Modularizing LLVM codegen/JIT

kparzysz · May 13, 2022, 6:42pm

First of all, I’m not sure what path this discussion should take, i.e. whether RFC needs to follow or not. This post is to present the idea and get some initial feedback.

Problem

LLVM maintains global state, and that global state can have an impact on the behavior of LLVM functions.

A specific example of that are various flags, which a clang user can pass to LLVM via -mllvm option. For example -mllvm -unroll-threshold=100 would set the threshold for loop unrolling to 100. Once that’s set, however, it remains in place, even when generating code for a different target. Since TVM can generate code for multiple targets all in the same compilation, this can become an issue. [Note: the -mllvm option is a clang option, what follows is the LLVM option. Naturally, there are ways to apply these LLVM options without clang.]

People working on individual targets may use the -mllvm flags to fine-tune the LLVM codegen to their needs, or as workarounds for LLVM bugs, but these flags will only be applicable to that target. However, these options will remain effective “forever”, moreover some such options can only be specified once, leading to an error (abort) in LLVM when they are applied for the second time.

Solution

To solve this, we need a mechanism to “reset” the state of global variables in LLVM back to the original state. The only mechanism that allows that (that I am aware of) is via loading/unloading shared libraries. I propose to isolate the LLVM code generation into its own shared library. This library would be loaded (dlopen) when an object code needs to be generated, and unloaded (dlclose) afterwards.

The JIT functionality would be accomplished by separating the codegen step from the execution step: the codegen library would generate an object file, which would then be loaded via a dynamic loader mechanism. This is actually what already happens anyway, except it happens inside of the ExecutionEngine, in the proposal the two steps would be separated.

What are everyone’s thoughts about this?

areusch · May 13, 2022, 6:49pm

Thanks for proposing this @kparzysz ! I think that could be a workable solution, though it comes with the drawback of adding an additional e.g. libtvm_llvm.so. I’m wondering if, since I believe we enumerate all of the llvm options in src/target/target_kind.cc, it would be enough to ensure we apply all of those and reset them to defaults when they’re not applied. Or, do they cause downstream global state to be modified which is hard to un-modify?

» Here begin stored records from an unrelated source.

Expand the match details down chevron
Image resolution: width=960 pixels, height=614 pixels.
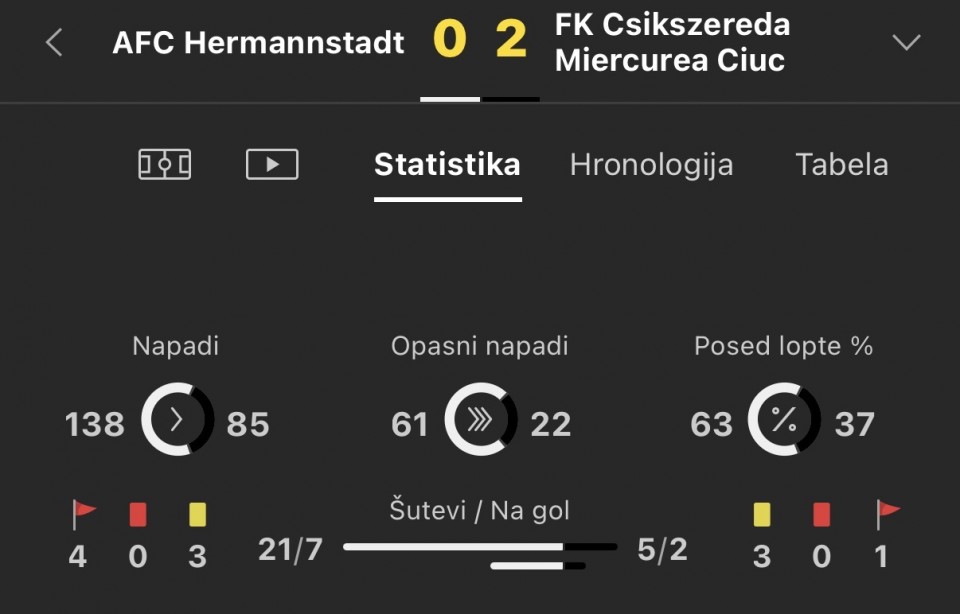tap(906, 42)
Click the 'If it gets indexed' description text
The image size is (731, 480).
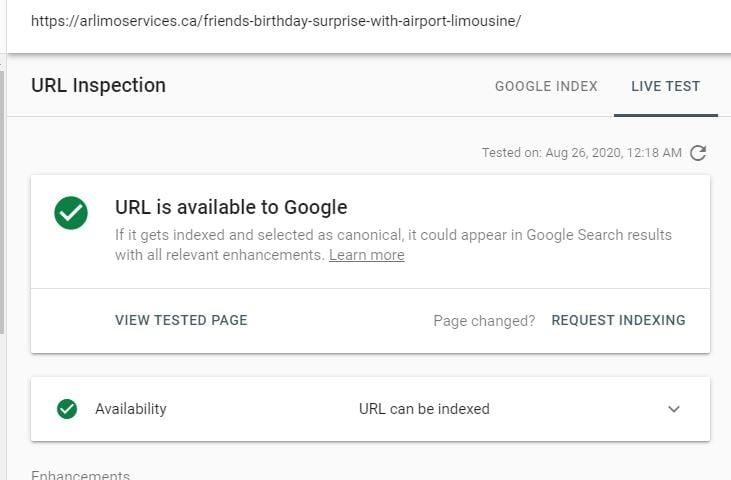click(x=393, y=235)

kparzysz · May 13, 2022, 7:04pm

These options can be anywhere, not just in target_kind. Check out this for example:

github.com

apache/tvm/blob/main/src/target/llvm/codegen_hexagon.cc#L314-L326


// The vector of LLVM options is treated at "argv" from "main(argc, argv)". The entry at
// position 0 is the name of the executable, and is ignored by the LLVM cl::option parser.
// Make sure it's set to "llvm" (tvm.target.hexagon does that).
std::vector<std::string> llvm_options_vec = split(llvm_options_str);
assert(llvm_options_vec.size() >= 1 && llvm_options_vec[0] == "llvm");
llvm_options_vec.insert(std::next(llvm_options_vec.begin()),
                        {"-hexagon-small-data-threshold=0",
                         "-force-target-max-vector-interleave=1", "-hexagon-autohvx=1"});


// Process extra command line options for LLVM. Make sure it's only
// done once.
static bool CallOnce = (ProcessLLVMOptions(llvm_options_vec), true);
(void)CallOnce;

kparzysz · May 13, 2022, 7:08pm

Also, even in the latest release of clang/LLVM, some options can only be specified once:

$ clang++ -O2 -mllvm -unroll-threshold=100 -mllvm -unroll-threshold=200 hello.cc
clang (LLVM option parsing): for the --unroll-threshold option: may only occur zero or one times!

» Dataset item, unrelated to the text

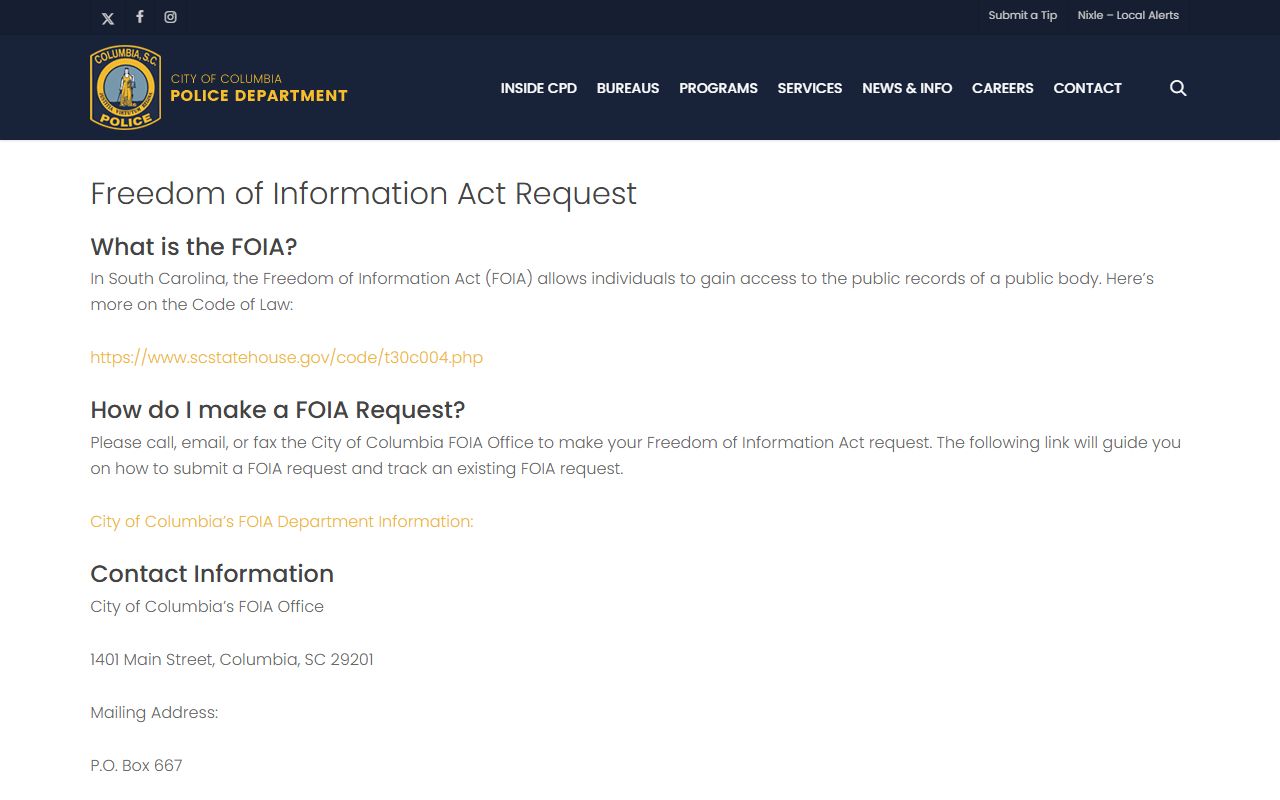1280x800 pixels.
Task: Click the Facebook icon in top bar
Action: pos(140,17)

This check has only recently been removed, and will be effective in clang/LLVM 15.

areusch · May 13, 2022, 7:09pm

Yeah that makes sense. In that case it seems like we’re forced to load/unload.

Another thought I had was that at some point constraints like this may force us to split apart the core compiler. For example, an importer might become a subprocess which could live in a separate virtualenv.

Likewise, a codegen could follow the same path. The advantage of that is that then you can be certain that nobody else loaded libtvm_llvm.so (although I think that’s pretty unlikely and shouldn’t necessarily gate progress here). I think we’d need Artifact to land in order to pursue this with codegen, so that folks weren’t attaching non-serializable data structures to runtime::Module.

areusch · May 13, 2022, 7:21pm

So I guess for next steps, it’d be great to sketch out a proposal/RFC of how we should do this. Maybe like a brief RFC capturing this thread plus a small PoC which could just grow in the PR would be sufficient…how does that sound?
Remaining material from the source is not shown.